• [Instruções do exercício] Cite, da passagem sobre a condenação do jornalista Carlos Alberto, o trecho que vai de "A condenação do" até "de liberdade de imprensa.", inclusive.

• [Passagem selecionada]
Carlos Alberto é condenado também a pagar uma indemnização ao ofendido Mouta Liz, no valor de um milhão e quinhentos mil kwanzas, além de uma indemnização, mais reduzida, a outros ofendidos. O portal A Denúncia é condenado a pena de multa.
A condenação do jornalista Carlos Alberto resulta da prática de três crimes de calúnia, três crimes de difamação e um crime de abuso de liberdade de imprensa.
Esta decisão resulta do recurso de uma sentença de primeira instância. Inicialmente, Carlos Alberto foi condenado a uma pena única de dois anos de pena suspensa, com a condição de, no prazo de 20 dias, apresentar um pedido de desculpas públicas ao vice-procurador-geral da República, por difamação, denúncia caluniosa e abuso da liberdade de imprensa. Nessa altura, a indemnização arbitrada pelo tribunal foi de 100 milhões de kwanzas, equivalente a 230 mil dólares.
Em seguida, o Tribunal Supremo subiu a pena de prisão suspensa em um ano, passando-a de dois para três anos, e baixou radicalmente a indemnização, de 100 milhões para 1,5 milhões, equivalente a pouco mais de 3460 dólares.
O que deu origem ao processo judicial foram as denúncias escritas por Carlos Alberto acerca do vice-procurador-geral da República, que aliás já tinham sido abordadas no Maka Angola em 2018. Aí contava-se a história de um suposto esbulho de terreno por parte de Mouta Liz. Carlos Alberto bombardeou o vice-procurador com outras versões do mesmo tema.
Os juízes entenderam que o grau de ilicitude da suposta ofensa a um vice-procurador é mais elevado do que aquele que aconteceria a um comum cidadão. E aqui abre-se espaço para uma crítica à argumentação dos juízes do Supremo. Precisamente, talvez o contrário seja mais válido. Qualquer ocupante de cargo público deve ter uma margem de “contestabilidade” maior do que a do cidadão comum, e só quando essa margem for ultrapassada deverá a lei agir através da punição penal.
Quer isto dizer que devem ser os mais fracos a estar mais protegidos pela lei, e não os mais fortes.
É sempre bom lembrar que as primeiras leis escritas que acabaram por inspirar os sistemas actuais do Estado de Direito – quer fosse o código de Hammurabi, quer as adaptações que o rei dos reis da Pérsia, Dário, fez do Direito mesopotâmico – tinham sempre em mente que as leis serviam para proteger os mais fracos, para que os fortes não os atacassem. Ora, este princípio imemorial das leis é invertido pelos venerandos conselheiros, ao atribuírem uma protecção mais vigorosa a um vice-procurador-geral.

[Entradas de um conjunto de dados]
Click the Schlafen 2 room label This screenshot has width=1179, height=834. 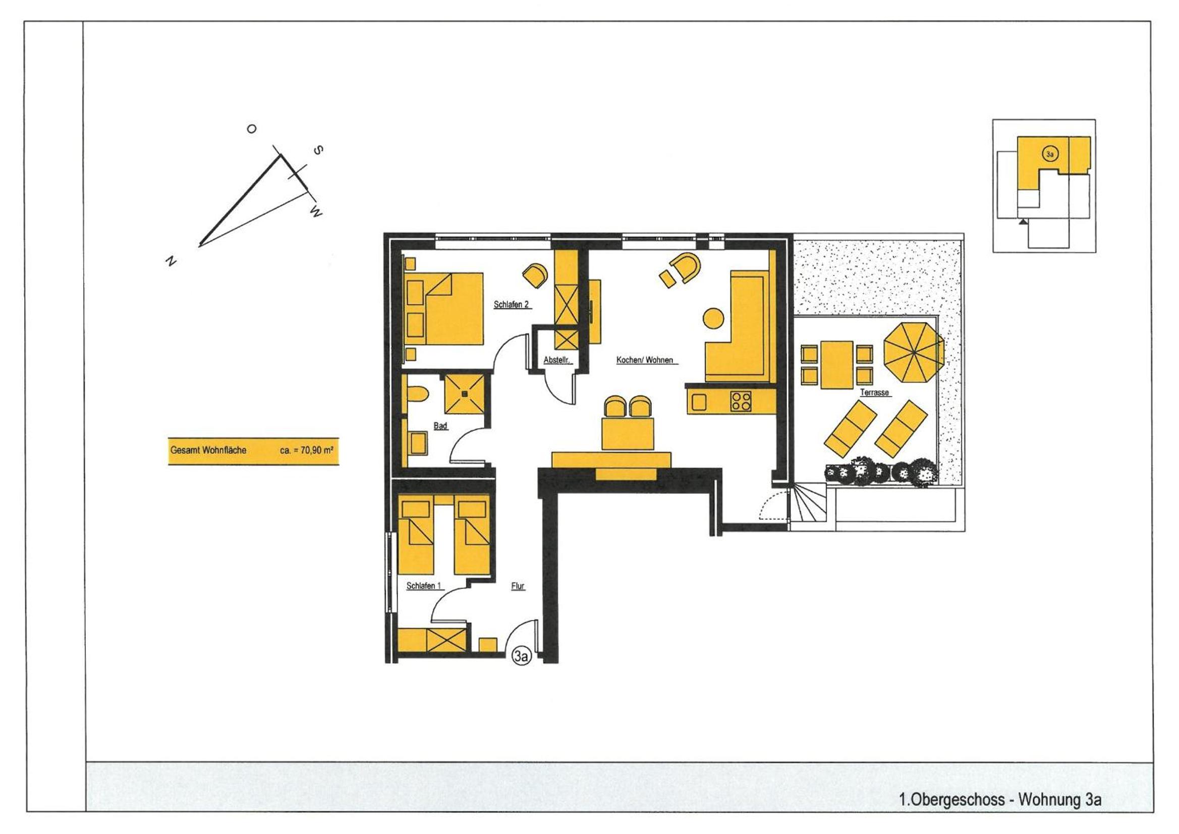coord(512,305)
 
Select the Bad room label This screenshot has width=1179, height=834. coord(440,426)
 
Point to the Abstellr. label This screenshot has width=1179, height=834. coord(556,360)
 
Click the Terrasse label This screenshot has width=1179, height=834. coord(874,393)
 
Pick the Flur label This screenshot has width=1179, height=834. coord(518,586)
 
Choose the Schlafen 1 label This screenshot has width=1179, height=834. coord(424,586)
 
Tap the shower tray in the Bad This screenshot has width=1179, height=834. coord(464,394)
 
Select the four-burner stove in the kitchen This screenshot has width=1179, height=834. coord(741,401)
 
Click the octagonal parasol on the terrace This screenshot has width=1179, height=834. coord(914,352)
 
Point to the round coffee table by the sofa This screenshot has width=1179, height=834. coord(713,318)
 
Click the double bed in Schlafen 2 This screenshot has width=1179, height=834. coord(444,309)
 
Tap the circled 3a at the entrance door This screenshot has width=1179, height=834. coord(521,656)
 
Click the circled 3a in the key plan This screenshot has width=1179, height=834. coord(1050,153)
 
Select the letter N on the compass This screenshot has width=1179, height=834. coord(171,261)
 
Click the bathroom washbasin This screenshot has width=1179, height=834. coord(418,442)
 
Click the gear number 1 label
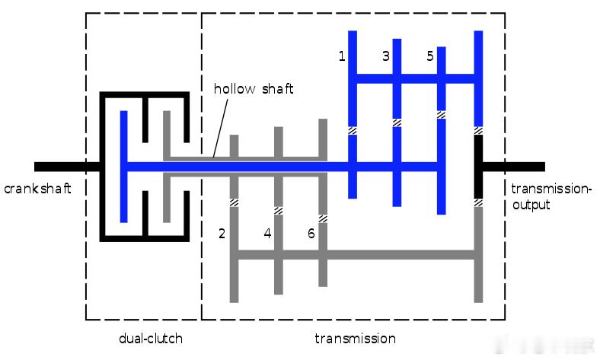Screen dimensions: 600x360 click(342, 56)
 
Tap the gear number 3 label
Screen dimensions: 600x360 click(386, 56)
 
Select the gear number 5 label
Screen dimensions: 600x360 click(430, 56)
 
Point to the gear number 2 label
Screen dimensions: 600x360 click(222, 234)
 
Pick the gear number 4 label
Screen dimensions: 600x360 click(267, 234)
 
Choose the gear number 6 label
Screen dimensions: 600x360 click(311, 234)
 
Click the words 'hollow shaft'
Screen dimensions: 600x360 click(254, 89)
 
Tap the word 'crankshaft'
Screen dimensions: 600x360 click(37, 188)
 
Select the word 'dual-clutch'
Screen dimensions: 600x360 click(151, 338)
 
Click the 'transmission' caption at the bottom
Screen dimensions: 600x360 click(355, 338)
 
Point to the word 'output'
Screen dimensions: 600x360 click(531, 205)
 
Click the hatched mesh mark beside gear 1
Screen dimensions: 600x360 click(353, 130)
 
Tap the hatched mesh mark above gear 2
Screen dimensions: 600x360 click(234, 202)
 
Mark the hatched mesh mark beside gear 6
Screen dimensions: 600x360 click(323, 219)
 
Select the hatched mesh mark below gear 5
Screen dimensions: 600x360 click(441, 115)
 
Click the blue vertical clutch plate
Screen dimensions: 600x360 click(123, 167)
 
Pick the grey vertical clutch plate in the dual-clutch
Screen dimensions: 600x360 click(167, 167)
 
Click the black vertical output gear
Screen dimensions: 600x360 click(478, 167)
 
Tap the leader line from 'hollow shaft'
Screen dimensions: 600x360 click(220, 128)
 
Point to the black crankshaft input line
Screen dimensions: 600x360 click(67, 167)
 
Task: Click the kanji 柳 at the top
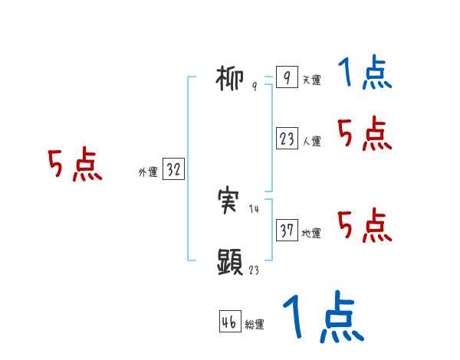point(230,78)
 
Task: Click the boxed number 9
point(286,78)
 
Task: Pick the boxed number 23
point(287,139)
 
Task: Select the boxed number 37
point(287,231)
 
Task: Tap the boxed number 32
point(173,170)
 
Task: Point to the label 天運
point(311,80)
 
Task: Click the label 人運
point(311,142)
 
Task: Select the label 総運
point(255,325)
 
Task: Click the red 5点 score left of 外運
point(74,165)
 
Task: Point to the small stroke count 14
point(254,209)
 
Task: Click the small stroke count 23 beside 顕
point(254,270)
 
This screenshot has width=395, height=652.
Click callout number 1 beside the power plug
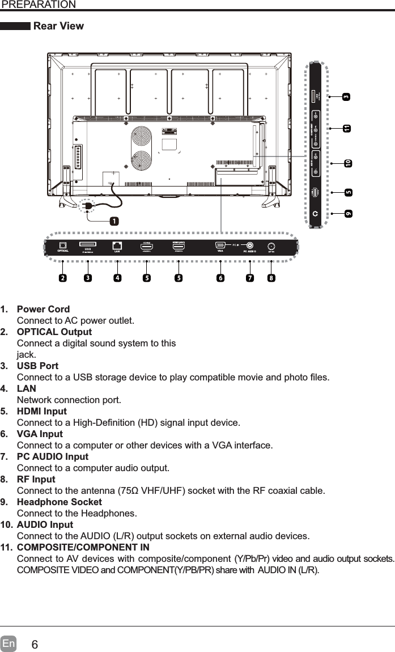(x=114, y=221)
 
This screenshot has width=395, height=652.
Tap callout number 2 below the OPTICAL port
(x=62, y=278)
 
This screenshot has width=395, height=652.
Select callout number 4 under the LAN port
(x=116, y=278)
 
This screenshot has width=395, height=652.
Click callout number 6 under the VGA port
(x=220, y=278)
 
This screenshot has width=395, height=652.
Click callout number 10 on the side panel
(x=347, y=163)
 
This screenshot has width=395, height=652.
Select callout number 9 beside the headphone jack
(x=347, y=213)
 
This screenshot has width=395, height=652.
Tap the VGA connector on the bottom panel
(x=220, y=245)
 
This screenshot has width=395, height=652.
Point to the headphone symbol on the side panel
(x=316, y=213)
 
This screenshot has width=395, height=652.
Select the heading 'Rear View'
(x=58, y=26)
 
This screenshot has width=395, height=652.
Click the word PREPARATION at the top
(x=38, y=5)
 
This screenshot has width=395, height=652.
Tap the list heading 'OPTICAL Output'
(x=54, y=332)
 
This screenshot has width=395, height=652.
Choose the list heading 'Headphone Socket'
(x=60, y=502)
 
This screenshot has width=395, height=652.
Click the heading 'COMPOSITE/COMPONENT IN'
(x=83, y=547)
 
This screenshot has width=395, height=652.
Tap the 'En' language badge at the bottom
(x=9, y=644)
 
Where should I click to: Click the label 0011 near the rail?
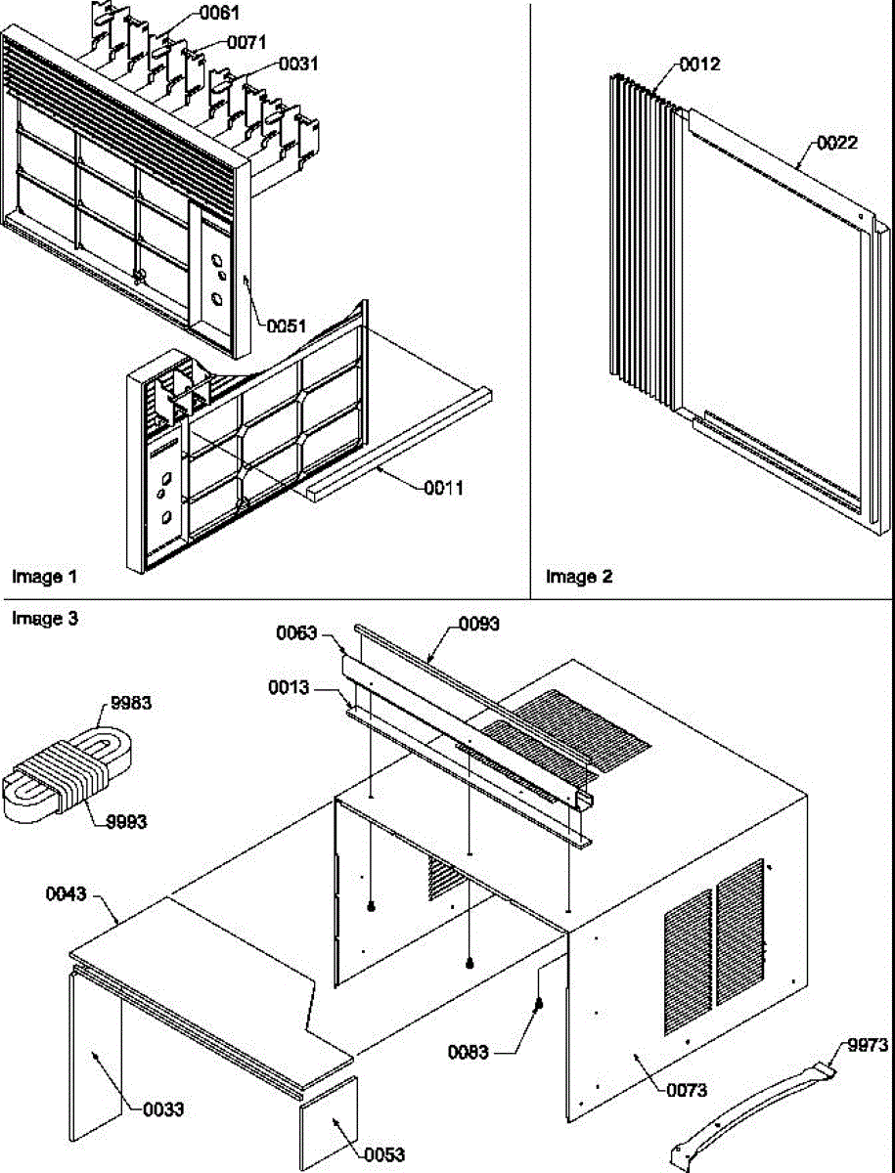[x=443, y=486]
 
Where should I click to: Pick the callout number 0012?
[x=699, y=65]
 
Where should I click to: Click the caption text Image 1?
[x=44, y=577]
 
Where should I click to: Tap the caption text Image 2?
[x=579, y=577]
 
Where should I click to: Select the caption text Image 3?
[x=44, y=618]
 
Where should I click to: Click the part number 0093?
[x=478, y=624]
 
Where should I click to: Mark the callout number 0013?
[x=289, y=688]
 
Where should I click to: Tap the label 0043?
[x=67, y=893]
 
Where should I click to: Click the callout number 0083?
[x=470, y=1052]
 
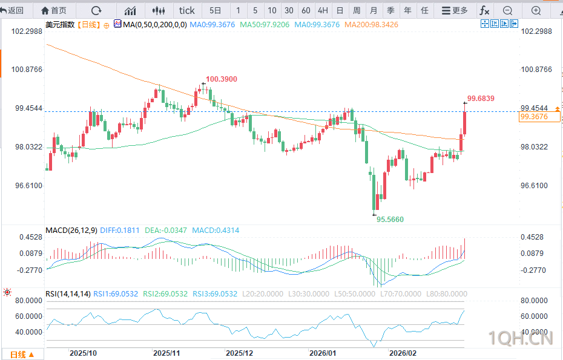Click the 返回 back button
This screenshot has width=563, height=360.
13,10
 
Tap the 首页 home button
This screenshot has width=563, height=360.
54,10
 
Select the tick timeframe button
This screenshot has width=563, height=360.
187,10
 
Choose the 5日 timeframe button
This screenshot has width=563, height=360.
216,10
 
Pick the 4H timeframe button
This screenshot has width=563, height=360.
323,10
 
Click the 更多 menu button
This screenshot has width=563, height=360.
455,10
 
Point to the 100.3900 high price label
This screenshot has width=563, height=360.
221,79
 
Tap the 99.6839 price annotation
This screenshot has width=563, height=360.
481,98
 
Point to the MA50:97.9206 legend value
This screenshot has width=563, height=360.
265,24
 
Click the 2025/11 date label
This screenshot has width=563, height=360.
167,353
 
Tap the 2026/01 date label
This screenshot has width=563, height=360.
322,353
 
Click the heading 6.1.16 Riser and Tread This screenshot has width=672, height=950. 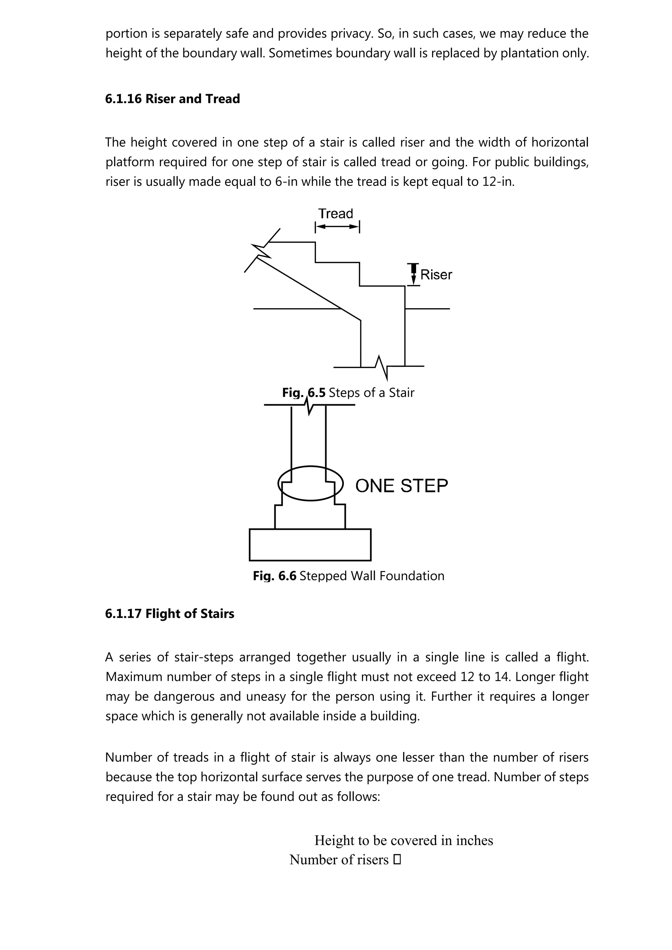172,99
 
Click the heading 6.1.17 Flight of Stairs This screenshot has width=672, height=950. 169,614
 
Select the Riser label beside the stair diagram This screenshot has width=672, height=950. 436,275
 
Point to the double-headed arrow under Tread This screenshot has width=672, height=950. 337,227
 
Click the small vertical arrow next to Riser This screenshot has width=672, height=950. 413,274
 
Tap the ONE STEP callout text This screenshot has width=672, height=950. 401,486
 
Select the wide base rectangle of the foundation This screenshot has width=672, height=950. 310,544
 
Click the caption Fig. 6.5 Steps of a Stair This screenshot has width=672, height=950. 348,392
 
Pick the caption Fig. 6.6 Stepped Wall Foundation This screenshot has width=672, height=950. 348,576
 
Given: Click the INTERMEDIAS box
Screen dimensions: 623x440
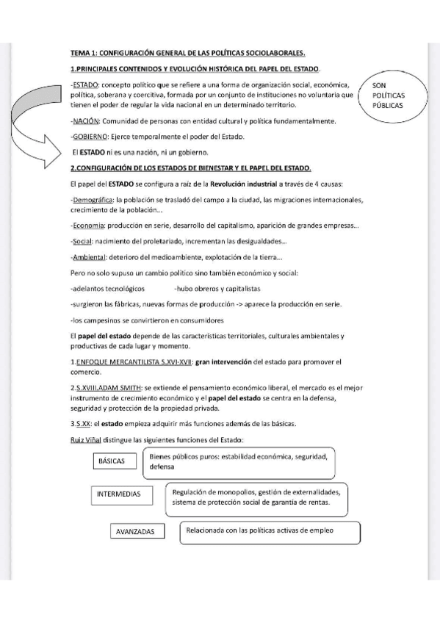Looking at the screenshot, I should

• [Resposta final]
A condenação do jornalista Carlos Alberto resulta da prática de três crimes de calúnia, três crimes de difamação e um crime de abuso de liberdade de imprensa.